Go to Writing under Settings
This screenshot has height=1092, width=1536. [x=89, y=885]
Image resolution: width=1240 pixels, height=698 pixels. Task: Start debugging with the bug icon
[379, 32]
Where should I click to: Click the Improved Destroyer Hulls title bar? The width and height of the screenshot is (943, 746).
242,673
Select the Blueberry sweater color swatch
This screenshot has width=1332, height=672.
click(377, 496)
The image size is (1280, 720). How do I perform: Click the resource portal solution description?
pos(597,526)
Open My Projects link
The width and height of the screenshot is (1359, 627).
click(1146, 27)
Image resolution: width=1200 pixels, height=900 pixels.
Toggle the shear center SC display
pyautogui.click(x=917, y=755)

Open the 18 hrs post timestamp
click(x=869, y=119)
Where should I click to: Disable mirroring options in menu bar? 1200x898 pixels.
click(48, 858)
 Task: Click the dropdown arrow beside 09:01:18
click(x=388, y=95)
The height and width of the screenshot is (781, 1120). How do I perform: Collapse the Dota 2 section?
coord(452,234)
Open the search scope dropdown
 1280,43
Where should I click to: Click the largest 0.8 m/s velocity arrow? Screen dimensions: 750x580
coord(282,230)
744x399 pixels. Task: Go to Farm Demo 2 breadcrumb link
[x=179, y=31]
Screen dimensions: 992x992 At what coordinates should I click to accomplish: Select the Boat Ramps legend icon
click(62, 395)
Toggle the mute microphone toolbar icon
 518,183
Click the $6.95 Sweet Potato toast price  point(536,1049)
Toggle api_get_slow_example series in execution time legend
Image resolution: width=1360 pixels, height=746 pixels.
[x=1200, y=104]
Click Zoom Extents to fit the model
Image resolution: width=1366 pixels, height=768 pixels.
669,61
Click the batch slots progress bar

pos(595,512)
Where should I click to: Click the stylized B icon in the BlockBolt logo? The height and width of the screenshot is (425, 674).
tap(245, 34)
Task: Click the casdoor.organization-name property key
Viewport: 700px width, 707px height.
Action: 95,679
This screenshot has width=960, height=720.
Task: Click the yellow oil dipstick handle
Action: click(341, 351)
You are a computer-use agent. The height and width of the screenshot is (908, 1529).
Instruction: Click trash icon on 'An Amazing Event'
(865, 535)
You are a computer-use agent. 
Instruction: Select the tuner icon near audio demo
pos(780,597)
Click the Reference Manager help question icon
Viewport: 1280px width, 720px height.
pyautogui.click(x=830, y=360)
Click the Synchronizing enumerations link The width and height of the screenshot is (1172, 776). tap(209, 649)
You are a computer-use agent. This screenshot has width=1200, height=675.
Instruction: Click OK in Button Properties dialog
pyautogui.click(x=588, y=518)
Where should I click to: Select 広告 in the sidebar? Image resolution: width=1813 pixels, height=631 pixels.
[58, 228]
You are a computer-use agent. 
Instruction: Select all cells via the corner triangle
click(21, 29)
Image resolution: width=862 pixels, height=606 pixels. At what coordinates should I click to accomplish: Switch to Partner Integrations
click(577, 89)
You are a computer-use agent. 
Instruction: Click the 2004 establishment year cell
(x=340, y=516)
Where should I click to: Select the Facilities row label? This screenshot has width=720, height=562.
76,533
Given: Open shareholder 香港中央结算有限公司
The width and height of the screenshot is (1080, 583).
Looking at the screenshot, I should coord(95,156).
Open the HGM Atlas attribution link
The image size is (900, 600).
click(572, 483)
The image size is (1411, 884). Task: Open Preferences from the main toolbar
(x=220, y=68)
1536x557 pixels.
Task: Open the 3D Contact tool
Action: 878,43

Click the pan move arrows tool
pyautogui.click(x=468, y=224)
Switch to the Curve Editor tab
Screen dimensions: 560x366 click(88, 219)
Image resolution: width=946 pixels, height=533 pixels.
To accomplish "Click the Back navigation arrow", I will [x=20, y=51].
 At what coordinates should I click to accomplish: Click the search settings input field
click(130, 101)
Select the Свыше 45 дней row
= = =
- **TASK TO COMPLETE**
Would you return all of the data exactly as given?

- **WRITTEN REPLY**
Go to Writing under Settings
This screenshot has height=1092, width=1536. [x=89, y=885]
Image resolution: width=1240 pixels, height=698 pixels. Task: Start debugging with the bug icon
[379, 32]
Where should I click to: Click the Improved Destroyer Hulls title bar? The width and height of the screenshot is (943, 746).
242,673
Select the Blueberry sweater color swatch
This screenshot has width=1332, height=672.
click(377, 496)
The image size is (1280, 720). How do I perform: Click the resource portal solution description?
pos(597,526)
Open My Projects link
The width and height of the screenshot is (1359, 627).
click(1146, 27)
Image resolution: width=1200 pixels, height=900 pixels.
Toggle the shear center SC display
pyautogui.click(x=917, y=755)

Open the 18 hrs post timestamp
click(x=869, y=119)
Where should I click to: Disable mirroring options in menu bar? 1200x898 pixels.
click(48, 858)
 Task: Click the dropdown arrow beside 09:01:18
click(x=388, y=95)
The height and width of the screenshot is (781, 1120). How do I perform: Collapse the Dota 2 section?
coord(452,234)
Open the search scope dropdown
 1280,43
Where should I click to: Click the largest 0.8 m/s velocity arrow? Screen dimensions: 750x580
coord(282,230)
744x399 pixels. Task: Go to Farm Demo 2 breadcrumb link
[x=179, y=31]
Screen dimensions: 992x992 At what coordinates should I click to accomplish: Select the Boat Ramps legend icon
click(62, 395)
Toggle the mute microphone toolbar icon
 518,183
Click the $6.95 Sweet Potato toast price  point(536,1049)
Toggle api_get_slow_example series in execution time legend
Image resolution: width=1360 pixels, height=746 pixels.
[x=1200, y=104]
Click Zoom Extents to fit the model
Image resolution: width=1366 pixels, height=768 pixels.
669,61
Click the batch slots progress bar

pos(595,512)
Where should I click to: Click the stylized B icon in the BlockBolt logo? The height and width of the screenshot is (425, 674).
tap(245, 34)
Task: Click the casdoor.organization-name property key
Viewport: 700px width, 707px height.
Action: 95,679
This screenshot has width=960, height=720.
Task: Click the yellow oil dipstick handle
Action: click(341, 351)
You are a computer-use agent. The height and width of the screenshot is (908, 1529).
Instruction: Click trash icon on 'An Amazing Event'
(865, 535)
You are a computer-use agent. 
Instruction: Select the tuner icon near audio demo
pos(780,597)
Click the Reference Manager help question icon
Viewport: 1280px width, 720px height.
pyautogui.click(x=830, y=360)
Click the Synchronizing enumerations link The width and height of the screenshot is (1172, 776). tap(209, 649)
You are a computer-use agent. This screenshot has width=1200, height=675.
Instruction: Click OK in Button Properties dialog
pyautogui.click(x=588, y=518)
Where should I click to: Select 広告 in the sidebar? Image resolution: width=1813 pixels, height=631 pixels.
[58, 228]
You are a computer-use agent. 
Instruction: Select all cells via the corner triangle
click(21, 29)
Image resolution: width=862 pixels, height=606 pixels. At what coordinates should I click to accomplish: Switch to Partner Integrations
click(577, 89)
You are a computer-use agent. 
Instruction: Click the 2004 establishment year cell
(x=340, y=516)
Where should I click to: Select the Facilities row label? This screenshot has width=720, height=562.
76,533
Given: Open shareholder 香港中央结算有限公司
The width and height of the screenshot is (1080, 583).
Looking at the screenshot, I should coord(95,156).
Open the HGM Atlas attribution link
The image size is (900, 600).
click(572, 483)
The image size is (1411, 884). Task: Open Preferences from the main toolbar
(x=220, y=68)
1536x557 pixels.
Task: Open the 3D Contact tool
Action: 878,43

Click the pan move arrows tool
pyautogui.click(x=468, y=224)
Switch to the Curve Editor tab
Screen dimensions: 560x366 click(88, 219)
Image resolution: width=946 pixels, height=533 pixels.
To accomplish "Click the Back navigation arrow", I will [x=20, y=51].
 At what coordinates should I click to accomplish: Click the search settings input field
click(130, 101)
Select the Свыше 45 дней row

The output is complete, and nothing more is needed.